Loin de calmer l’atmosphère, l’annonce par la ministre de la création d’un fonds d’aide à la création d’entreprise pour les ex-rebelles a au contraire provoqué la colère de ces derniers. « On ne veut pas des projets, on veut l’argent », a crié l’un d’entre eux, selon un journaliste de l’AFP. Pendant quelques minutes, ils ont ensuite bloqué sa voiture, avant de la laisser quitter les lieux. « Je n’ai jamais été séquestrée », a précisé la ministre dans un communiqué cité par l’Agence de presse africaine.
« Nous voulons une entrevue avec le président Alassane Ouattara »
« Nous voulons que l’État de Côte d’Ivoire nous dise quand et comment nos primes vont nous être payées. Nous voulons également que les plus jeunes d’entre nous soient intégrés à l’armée », explique-t-on à la communication de la « cellule 39 », l’un des collectifs de démobilisés.
« Nous ne voulons plus d’intermédiaires et nous voulons une entrevue avec le président Alassane Ouattara. Depuis le début, nous manifestons pacifiquement pour obtenir l’ouverture de discussions, mais nous sommes ignorés », a déploré depuis Korhogo l’un des responsables de ce collectif. Avant de poursuivre : « Cela veut-il dire qu’en Côte d’Ivoire on écoute ceux qui sont armés et pas ceux qui veulent discuter ? »
Ces nouvelles manifestations surviennent moins d’une semaine après l’accord conclu entre le gouvernement et les 8 400 soldats à l’origine de la mutinerie de janvier et de mai. Si les autorités sont restées silencieuses sur l’entente trouvée avec les mutins, ces derniers ont affirmé avoir obtenu le paiement de 5 millions de Francs CFA – ils avaient déjà indiqué avoir reçu cette même somme en janvier – et de 2 autres millions de F CFA attendus d’ici la fin du mois de juin.

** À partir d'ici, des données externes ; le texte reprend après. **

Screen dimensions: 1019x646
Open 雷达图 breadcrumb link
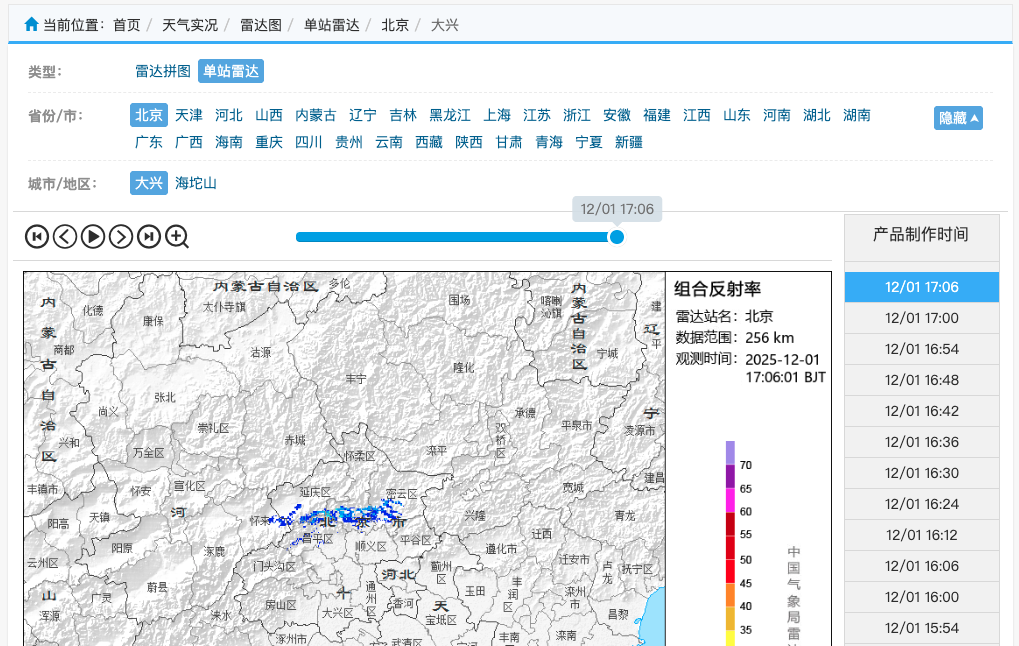pyautogui.click(x=261, y=25)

Les excuses du chef de l’état-major aux démobilisés
Cet accord a ravivé la colère des démobilisés, qui réclament des primes similaires. Le chef de l’état-major des armées avait pourtant tenté de désamorcer leur mouvement de colère dans la foulée des mutineries. Le général Sékou Touré s’était ainsi rendu à Bouaké jeudi 18 mai pour demander « pardon » aux démobilisés après la mort de l’un d’entre eux.
« Je viens vous présenter les excuses de toute l’armée. Quand vous êtes père et que vous avez malheureusement de mauvais enfants, vous allez toujours avoir honte du comportement de ces enfants. Nous sommes venus ici pour vous demander pardon », avait déclaré le chef d’état-major des armées, selon des propos rapportés par l’AFP. Des porte-paroles de démobilisés avaient par la suite indiqué « suspendre leur mouvement », avant de se raviser quatre jours plus tard, annonce Jeune Afrique.